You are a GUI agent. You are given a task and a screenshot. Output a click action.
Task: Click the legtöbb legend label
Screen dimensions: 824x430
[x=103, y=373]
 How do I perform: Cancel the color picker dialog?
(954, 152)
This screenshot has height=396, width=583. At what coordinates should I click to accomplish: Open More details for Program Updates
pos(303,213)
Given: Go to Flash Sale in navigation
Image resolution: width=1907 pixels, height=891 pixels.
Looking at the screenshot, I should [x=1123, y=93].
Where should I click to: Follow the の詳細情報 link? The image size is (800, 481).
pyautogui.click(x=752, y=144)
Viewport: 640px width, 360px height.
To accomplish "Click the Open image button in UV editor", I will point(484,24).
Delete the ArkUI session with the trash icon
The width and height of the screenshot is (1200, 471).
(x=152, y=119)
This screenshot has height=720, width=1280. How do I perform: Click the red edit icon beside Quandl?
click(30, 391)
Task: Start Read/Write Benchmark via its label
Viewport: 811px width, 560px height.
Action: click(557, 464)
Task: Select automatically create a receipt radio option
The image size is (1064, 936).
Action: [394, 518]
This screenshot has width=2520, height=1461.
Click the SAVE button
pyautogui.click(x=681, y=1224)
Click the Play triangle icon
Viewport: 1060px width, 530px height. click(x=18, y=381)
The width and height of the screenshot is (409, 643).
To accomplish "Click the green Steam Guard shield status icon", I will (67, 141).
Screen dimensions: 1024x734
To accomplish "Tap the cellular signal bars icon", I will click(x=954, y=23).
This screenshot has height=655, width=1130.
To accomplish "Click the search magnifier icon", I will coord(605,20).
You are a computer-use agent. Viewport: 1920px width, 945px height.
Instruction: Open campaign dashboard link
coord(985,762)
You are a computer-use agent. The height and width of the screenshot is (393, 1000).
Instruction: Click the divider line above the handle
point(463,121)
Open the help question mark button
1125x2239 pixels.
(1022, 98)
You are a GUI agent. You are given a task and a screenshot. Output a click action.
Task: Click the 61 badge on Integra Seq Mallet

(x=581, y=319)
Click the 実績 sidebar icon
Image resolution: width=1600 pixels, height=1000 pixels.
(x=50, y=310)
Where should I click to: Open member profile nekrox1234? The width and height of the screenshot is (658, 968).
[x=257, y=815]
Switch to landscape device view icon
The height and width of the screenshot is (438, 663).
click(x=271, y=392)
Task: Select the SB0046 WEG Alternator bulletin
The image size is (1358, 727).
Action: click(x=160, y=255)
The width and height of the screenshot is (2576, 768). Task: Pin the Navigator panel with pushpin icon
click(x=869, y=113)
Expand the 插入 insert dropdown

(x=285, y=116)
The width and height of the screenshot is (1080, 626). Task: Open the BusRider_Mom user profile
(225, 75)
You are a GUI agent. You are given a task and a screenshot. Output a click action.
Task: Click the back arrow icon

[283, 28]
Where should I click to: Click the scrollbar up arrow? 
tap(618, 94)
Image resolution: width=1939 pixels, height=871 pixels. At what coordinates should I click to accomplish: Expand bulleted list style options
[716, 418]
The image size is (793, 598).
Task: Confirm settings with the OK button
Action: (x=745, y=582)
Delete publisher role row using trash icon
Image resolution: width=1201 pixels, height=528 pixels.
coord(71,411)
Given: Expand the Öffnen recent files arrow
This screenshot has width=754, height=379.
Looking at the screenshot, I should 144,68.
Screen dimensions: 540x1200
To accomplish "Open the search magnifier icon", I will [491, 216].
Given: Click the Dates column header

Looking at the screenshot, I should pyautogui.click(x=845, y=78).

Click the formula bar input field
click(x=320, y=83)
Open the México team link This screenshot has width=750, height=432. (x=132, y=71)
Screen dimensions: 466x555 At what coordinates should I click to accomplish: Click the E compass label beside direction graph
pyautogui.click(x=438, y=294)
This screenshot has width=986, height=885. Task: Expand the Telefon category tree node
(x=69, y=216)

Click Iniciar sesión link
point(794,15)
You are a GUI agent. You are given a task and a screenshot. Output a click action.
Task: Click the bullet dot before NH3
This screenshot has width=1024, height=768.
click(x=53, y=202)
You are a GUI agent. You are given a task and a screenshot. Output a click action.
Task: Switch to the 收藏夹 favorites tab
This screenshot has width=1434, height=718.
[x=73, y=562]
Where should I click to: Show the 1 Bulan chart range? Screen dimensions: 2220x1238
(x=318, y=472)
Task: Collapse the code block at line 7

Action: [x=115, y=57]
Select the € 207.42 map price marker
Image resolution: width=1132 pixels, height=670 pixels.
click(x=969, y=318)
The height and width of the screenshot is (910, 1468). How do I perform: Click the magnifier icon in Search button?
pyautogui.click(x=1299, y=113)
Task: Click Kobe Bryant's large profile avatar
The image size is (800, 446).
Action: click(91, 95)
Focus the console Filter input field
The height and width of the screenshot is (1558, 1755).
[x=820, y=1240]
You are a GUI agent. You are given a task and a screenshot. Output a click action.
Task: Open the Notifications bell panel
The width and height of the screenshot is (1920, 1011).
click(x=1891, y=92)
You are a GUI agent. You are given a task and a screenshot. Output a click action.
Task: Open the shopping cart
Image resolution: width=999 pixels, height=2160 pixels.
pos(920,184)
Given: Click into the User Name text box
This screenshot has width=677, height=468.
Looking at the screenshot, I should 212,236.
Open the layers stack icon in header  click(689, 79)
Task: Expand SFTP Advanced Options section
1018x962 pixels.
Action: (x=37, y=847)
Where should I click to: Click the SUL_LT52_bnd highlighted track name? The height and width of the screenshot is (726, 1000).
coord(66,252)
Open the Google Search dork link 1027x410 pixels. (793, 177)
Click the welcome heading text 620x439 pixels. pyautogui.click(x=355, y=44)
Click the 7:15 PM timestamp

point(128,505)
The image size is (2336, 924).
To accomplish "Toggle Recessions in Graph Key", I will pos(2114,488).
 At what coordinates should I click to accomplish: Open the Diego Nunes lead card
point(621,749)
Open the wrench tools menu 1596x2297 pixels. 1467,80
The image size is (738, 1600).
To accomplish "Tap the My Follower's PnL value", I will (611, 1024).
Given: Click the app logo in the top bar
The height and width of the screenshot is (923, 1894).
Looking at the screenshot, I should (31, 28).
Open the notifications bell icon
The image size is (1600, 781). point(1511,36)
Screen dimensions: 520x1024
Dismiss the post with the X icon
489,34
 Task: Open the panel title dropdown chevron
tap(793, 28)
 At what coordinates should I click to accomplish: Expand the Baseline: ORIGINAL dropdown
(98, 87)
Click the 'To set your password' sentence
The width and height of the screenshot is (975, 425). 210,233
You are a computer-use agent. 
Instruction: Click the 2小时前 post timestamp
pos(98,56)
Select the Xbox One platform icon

* **Exercise instructions**
Your answer should consist of the lines from the material that contain "will".

* **Solution for this problem**
To accomplish "Click the Open image button in UV editor", I will point(484,24).
To accomplish "Click the green Steam Guard shield status icon", I will (67, 141).
To accomplish "Tap the cellular signal bars icon", I will click(x=954, y=23).
To accomplish "Click the search magnifier icon", I will coord(605,20).
To accomplish "Open the search magnifier icon", I will [491, 216].
To accomplish "Toggle Recessions in Graph Key", I will pos(2114,488).
To accomplish "Tap the My Follower's PnL value", I will (611, 1024).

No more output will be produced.